REQUISITOS DO EXERCÍCIO — Escreva a continuação do texto sobre o marketing de vinhos, começando logo após a última frase dele.

TEXTO APRESENTADO —
Como o produto está na gôndola do supermercado, é preciso fazer com que a garrafa se venda por si só, preceito do marketing, pois não há um vendedor para fazer tal tarefa. Com isto começaram a surgir garrafas de todo peso, tamanho, cor, etc. e rótulos os mais espalhafatosos possíveis.
A propaganda na televisão era um grande aliado, mas aos poucos começou a ser proibida e foi preciso inventar novos mecanismos. Surgiu então o merchandising e lembro de uma novela com a Tonia Carreiro, quando ela bebia o vinho Alfama da Mônaco e a empresa vendeu horrores, acabou a novela, caiu a compra.
Então começaram a surgir os escritores de vinho e muito dos quais chegaram a criar estilos de vinhos, como o Robert Parker Jr e muitos produtores passaram a produzir vinhos que agradassem ao seu Parker, pois da noite para o dia um vinho ia de US$ 3,00 a garrafa para US$ 300,00.
Mr. Parker criou o seu próprio boletim, The Wine Advocate, mas surgiram inúmeras revistas em todo o mundo e um monte de gente interessada em ficar famosa como o americano e alimentarem os consumidores com informações preciosas.

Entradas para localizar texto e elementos

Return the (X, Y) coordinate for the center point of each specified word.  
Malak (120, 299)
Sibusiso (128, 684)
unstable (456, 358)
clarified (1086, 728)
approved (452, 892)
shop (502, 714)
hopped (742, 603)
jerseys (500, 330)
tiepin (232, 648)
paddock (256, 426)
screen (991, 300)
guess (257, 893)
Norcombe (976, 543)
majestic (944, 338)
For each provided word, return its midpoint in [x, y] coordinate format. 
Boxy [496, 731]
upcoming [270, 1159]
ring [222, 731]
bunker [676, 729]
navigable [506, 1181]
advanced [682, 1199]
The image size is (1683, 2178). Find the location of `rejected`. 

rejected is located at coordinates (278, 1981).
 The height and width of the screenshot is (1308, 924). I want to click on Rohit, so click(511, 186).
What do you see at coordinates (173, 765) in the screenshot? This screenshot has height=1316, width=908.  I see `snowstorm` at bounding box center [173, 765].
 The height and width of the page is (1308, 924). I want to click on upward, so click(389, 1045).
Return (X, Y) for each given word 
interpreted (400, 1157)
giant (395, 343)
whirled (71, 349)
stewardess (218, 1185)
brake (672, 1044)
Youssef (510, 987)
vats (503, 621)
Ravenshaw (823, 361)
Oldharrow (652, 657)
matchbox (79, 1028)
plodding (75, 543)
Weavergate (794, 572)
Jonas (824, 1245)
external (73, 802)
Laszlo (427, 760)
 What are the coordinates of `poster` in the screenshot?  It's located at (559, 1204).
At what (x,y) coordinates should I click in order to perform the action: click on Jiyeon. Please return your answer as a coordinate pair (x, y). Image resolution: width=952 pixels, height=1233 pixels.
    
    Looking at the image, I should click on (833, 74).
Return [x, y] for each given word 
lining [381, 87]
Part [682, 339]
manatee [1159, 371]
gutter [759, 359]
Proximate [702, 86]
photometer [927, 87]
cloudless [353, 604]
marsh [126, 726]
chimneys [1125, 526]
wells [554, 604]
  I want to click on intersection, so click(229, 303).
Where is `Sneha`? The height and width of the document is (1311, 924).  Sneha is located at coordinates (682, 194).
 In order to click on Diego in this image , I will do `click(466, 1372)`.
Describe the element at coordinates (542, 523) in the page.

RESPOSTA DO EXERCÍCIO —
Indústria cresceu
Vieram então as escalas de pontos, os melhores vinhos e todo mundo foi mergulhando nisto. Cada um querendo ser melhor que o outro, ter a melhor escala de pontuação: de 5, 20, 100 e muitos ainda colocam um + depois. Listas incríveis.
E a indústria cresceu e muito neste período, principalmente, no que se refere a concentração.
Com isto também veio o GOSTO PADRONIZADO, pois todos deveriam beber pontos, listas e o gosto do crítico (escritor) de vinhos.
Conheço um lojista que manda fazer selos para colar nas garrafas que receberam altas pontuações e os clientes adoram comprar pontos.
Publicado há poucos dias, um desses críticos tem como manchete do seu artigo este título: “Quatro variedades de uva prosperando em lugares inesperados”, como se fosse impossível produzir Chardonnay e Pinot Noir fora da Borgonha, e cita a California, a Itália, não lembro se a Alemanha, como sendo promissores locais de cultivo dessas variedades.
Este cara deve ser um neófito, que fez alguns desses cursos que só valorizam lugares tradicionais, daí serve e que conseguem um espaço para dizer coisas sem o menor conhecimento.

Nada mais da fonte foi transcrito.